Segment Start: Information shown

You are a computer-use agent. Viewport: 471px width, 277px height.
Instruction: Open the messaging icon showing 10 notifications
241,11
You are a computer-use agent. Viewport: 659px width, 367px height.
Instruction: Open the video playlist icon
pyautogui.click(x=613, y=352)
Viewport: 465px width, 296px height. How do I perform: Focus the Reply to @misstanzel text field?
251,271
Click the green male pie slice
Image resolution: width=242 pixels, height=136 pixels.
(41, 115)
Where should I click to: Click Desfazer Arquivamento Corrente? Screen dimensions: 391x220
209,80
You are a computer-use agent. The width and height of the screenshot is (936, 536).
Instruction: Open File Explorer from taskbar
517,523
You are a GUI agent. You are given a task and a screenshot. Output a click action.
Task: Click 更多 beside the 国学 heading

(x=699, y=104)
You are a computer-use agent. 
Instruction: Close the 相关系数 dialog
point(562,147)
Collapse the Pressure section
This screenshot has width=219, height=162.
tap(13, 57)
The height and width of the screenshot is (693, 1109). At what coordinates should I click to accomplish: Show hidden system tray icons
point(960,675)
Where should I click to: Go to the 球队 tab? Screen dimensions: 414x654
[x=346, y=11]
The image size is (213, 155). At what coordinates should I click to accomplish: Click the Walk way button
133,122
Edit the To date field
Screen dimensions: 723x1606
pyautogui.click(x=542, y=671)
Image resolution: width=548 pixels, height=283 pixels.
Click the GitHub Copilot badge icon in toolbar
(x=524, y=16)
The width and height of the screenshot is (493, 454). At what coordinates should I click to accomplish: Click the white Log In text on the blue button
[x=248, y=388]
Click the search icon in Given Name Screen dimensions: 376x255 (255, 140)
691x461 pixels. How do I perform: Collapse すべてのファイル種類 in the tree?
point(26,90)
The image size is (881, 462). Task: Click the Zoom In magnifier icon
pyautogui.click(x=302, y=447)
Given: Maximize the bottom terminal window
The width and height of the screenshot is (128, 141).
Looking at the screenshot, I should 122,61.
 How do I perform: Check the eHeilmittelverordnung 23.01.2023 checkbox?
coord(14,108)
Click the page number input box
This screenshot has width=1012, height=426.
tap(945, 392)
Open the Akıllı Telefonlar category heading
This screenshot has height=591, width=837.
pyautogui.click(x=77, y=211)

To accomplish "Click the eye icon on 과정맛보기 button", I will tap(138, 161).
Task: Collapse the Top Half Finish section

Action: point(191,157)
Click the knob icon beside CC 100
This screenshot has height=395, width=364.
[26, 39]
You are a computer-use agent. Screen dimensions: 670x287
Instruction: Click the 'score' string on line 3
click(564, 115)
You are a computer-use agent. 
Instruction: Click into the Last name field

Segment End: Information shown

* What this task involves *
Repeat the data above starting at the line with "Task: Collapse the Top Half Finish section" and ending at its last line, exactly, with no other lines.

* Expected output *
Task: Collapse the Top Half Finish section

Action: point(191,157)
Click the knob icon beside CC 100
This screenshot has height=395, width=364.
[26, 39]
You are a computer-use agent. Screen dimensions: 670x287
Instruction: Click the 'score' string on line 3
click(564, 115)
You are a computer-use agent. 
Instruction: Click into the Last name field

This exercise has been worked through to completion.